Gratitude JITAI at Work

For leaders managing challenging employees, or employees navigating toxic workplaces, or even individuals preparing to spend extended time with family over holidays (e.g., Thanksgiving), consider adapting to difficult situations by equipping yourself with a gratitude JITAI protocol, characterized by 6 key components:

  1. A long-term goal or outcome
  2. A short-term goal or outcome
  3. Identification of key decision points
  4. Intervention options
  5. Tailoring variables
  6. Decision rules

First, identify what your short and long term goals are. Do you want the meeting to go smoothly? Do you want to improve the overall quality of the relationship?
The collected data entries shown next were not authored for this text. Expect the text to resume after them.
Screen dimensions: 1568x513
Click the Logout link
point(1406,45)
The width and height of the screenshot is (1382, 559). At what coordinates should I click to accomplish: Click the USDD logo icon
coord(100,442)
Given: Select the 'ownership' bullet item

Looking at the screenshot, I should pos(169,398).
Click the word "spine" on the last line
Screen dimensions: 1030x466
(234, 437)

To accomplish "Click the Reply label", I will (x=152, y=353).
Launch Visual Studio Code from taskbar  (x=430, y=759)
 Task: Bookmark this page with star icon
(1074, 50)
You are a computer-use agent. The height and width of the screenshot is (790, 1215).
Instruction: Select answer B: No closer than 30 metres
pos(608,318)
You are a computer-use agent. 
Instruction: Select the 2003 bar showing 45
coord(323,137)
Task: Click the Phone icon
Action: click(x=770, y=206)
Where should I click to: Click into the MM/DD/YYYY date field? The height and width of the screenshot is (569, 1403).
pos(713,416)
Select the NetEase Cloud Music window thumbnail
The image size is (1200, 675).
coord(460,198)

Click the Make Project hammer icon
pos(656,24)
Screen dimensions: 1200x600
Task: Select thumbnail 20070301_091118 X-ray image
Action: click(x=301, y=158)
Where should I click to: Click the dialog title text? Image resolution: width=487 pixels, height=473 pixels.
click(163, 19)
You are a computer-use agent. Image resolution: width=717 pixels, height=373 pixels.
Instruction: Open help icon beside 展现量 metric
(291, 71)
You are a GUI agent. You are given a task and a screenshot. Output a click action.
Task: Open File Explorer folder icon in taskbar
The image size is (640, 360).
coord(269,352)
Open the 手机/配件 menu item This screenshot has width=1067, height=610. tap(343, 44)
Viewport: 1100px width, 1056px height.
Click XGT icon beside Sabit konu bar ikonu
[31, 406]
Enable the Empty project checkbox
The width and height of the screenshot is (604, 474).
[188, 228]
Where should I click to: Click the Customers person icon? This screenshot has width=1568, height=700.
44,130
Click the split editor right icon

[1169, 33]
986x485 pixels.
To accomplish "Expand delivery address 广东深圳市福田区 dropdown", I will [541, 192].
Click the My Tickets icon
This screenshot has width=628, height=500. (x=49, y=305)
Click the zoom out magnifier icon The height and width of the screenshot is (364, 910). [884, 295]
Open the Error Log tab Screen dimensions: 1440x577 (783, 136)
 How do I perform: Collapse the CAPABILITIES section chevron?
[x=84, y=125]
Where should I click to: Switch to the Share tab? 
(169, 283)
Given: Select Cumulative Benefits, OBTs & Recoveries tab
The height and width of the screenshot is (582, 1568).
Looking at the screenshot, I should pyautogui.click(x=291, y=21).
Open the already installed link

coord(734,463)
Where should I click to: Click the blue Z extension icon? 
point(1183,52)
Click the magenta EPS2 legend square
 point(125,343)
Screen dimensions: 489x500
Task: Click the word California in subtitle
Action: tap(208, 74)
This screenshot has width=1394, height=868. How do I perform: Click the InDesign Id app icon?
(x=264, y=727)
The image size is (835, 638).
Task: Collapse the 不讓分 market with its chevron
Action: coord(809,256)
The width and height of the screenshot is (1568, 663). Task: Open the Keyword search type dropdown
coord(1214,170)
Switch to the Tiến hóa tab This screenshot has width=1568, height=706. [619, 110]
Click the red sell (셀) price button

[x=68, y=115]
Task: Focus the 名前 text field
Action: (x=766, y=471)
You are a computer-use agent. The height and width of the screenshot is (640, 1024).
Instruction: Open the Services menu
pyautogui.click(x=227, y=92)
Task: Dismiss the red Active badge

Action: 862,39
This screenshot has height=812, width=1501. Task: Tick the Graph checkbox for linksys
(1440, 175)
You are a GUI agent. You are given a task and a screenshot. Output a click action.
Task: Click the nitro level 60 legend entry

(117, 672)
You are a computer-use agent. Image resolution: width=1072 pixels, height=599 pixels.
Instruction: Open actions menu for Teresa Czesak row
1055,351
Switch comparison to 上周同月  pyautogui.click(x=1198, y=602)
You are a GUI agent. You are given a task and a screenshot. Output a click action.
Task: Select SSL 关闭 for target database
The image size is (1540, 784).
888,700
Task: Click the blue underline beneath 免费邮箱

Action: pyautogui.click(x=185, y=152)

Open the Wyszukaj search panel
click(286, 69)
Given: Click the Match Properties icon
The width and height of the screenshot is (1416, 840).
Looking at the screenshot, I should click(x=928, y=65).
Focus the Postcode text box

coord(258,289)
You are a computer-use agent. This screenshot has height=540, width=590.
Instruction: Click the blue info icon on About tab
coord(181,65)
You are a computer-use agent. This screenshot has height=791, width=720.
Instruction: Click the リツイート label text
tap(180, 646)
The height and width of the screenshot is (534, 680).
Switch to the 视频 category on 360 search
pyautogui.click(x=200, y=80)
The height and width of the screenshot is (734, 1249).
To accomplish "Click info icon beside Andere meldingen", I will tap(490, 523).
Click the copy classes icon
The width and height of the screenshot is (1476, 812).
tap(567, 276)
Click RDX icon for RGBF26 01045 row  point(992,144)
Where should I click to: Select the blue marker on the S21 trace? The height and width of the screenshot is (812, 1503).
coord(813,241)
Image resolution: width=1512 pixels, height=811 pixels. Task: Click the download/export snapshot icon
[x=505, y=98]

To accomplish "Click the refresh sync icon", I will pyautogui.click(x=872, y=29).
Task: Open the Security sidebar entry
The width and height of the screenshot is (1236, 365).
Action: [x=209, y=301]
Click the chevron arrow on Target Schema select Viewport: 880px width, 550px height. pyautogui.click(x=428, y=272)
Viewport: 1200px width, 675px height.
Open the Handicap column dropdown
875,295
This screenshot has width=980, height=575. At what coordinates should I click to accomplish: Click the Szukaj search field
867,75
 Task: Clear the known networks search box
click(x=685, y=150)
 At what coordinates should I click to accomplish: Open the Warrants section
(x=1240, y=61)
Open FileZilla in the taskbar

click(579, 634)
Next, preemptively anticipate what triggers will signal to you that an intervention is required. What thoughts, emotions, or behaviours will cue you to notice that your defensive circuits are engaged? Do you need to practice gratitude? Do you need to take a moment to breathe? Do you need a break to create more space and time? Tailoring your variables might include deciding which individuals or situations are meaningful enough to devote this level of intentional self-regulation towards. Decision rules may refer to time constraints around a particular situation that determine how much time you have for an intervention, if at all.

The ability to be conscious of what is happening as it happens is referred to as meta-awareness. Smart watches and wearables help remind us of what we’re experiencing moment-to-moment because meta-awareness is not always accessible, especially in stressful circumstances when we are in a state of hyper vigilance or shutdown. But, sensory tools or not, by taking the time to anticipate difficult situations beforehand and reflect on how we want to show up, a technique psychologists call implementation intentions, individuals can be more adept at regulating their emotions. The simple act of catching yourself in a spiral of negative thoughts, like “will anyone read this post” or “who am I to write for Forbes.com”, may be the signal that reminds you to connect to gratitude to change your perspective, because you hold the keys to free yourself from your own mental prison. Thank you for reading this post.